Agility arises as a response to that business need to adapt to their own changes and those of their customers, to solve the challenge of delivering value early, to adapt to technological transformation, to seek efficiency in processes and motivation. of the teams, in order to guarantee the profitability of the business, customer satisfaction and be competitive.
How do they do that? Agile methodologies strengthen project management by enhancing its strongest aspects and updating its most rigid aspects: firstly, they work with flexible and adapted planning; Instead of trying to plan in detail the tasks of the work team at the beginning of the project, planning is done based on iterations during the project. Its implementation is adapted to the nature of the project and not the other way around: the type and objective are the most important and not the rigidity of a standard methodology.
As for the value, it is built and delivered at each stage of the project: this allows to reduce uncertainty, identify differences and validate the value added of the results on time (make mistakes quickly and cheaply). They also focus on the importance of work teams: organization and clear and transversal communication for all participants, whether internal or external. Customer participation in work teams ensures that their voice is heard. They allow to have a detailed follow-up of each stage of a project, both at a personal and group level and to prioritize activities according to the objectives pursued. And fundamentally, success is the perception of quality: the customer is the one who validates that the result is what he requires.

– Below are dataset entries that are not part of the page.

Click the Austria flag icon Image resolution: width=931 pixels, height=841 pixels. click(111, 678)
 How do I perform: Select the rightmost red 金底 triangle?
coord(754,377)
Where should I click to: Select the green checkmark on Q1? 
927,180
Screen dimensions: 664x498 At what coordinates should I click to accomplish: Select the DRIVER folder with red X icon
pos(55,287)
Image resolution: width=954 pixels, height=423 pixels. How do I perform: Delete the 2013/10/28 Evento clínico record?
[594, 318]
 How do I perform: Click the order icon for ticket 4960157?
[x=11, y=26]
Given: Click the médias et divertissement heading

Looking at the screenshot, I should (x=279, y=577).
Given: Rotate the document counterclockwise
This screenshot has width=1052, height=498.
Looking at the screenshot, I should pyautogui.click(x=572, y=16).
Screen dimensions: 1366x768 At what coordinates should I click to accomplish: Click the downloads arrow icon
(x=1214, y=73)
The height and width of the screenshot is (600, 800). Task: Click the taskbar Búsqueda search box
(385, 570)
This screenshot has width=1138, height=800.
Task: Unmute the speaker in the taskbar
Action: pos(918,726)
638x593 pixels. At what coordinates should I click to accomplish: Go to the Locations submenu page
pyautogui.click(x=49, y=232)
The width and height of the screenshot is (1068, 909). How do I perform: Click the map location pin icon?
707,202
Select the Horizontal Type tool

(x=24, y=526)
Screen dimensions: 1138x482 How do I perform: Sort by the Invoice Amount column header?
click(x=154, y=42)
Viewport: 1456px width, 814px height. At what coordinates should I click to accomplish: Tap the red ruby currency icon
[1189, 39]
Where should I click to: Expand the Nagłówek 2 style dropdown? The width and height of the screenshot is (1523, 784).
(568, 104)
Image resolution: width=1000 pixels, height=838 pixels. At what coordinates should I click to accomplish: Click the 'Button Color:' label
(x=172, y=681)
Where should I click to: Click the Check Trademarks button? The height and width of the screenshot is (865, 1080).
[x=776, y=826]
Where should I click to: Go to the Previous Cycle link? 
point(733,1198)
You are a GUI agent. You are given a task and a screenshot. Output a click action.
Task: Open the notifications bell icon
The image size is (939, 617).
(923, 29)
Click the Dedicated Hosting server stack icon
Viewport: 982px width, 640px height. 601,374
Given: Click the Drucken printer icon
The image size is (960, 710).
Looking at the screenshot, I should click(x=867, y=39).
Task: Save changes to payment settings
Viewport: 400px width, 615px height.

The corporate reality is immersed in this transformation process in the conception of business project management. We work in changing environments where flexibility and adaptability become essential ingredients for daily performance. All this has a direct impact on the professional profiles that will be and that are already being more in demand.
This constitutes a new teaching challenge and objective: to train our students in flexible and agile work dynamics that provide them with the appropriate tools to be able to adapt to the uncertain needs of the future business world.
The answer to the questions posed at the beginning of the article is at the discretion of each reader. However, it is clear that agile methodologies present a strong alternative to the adaptation and flexibility that organizations and businesses require to present results that meet their own and their clients’ expectations.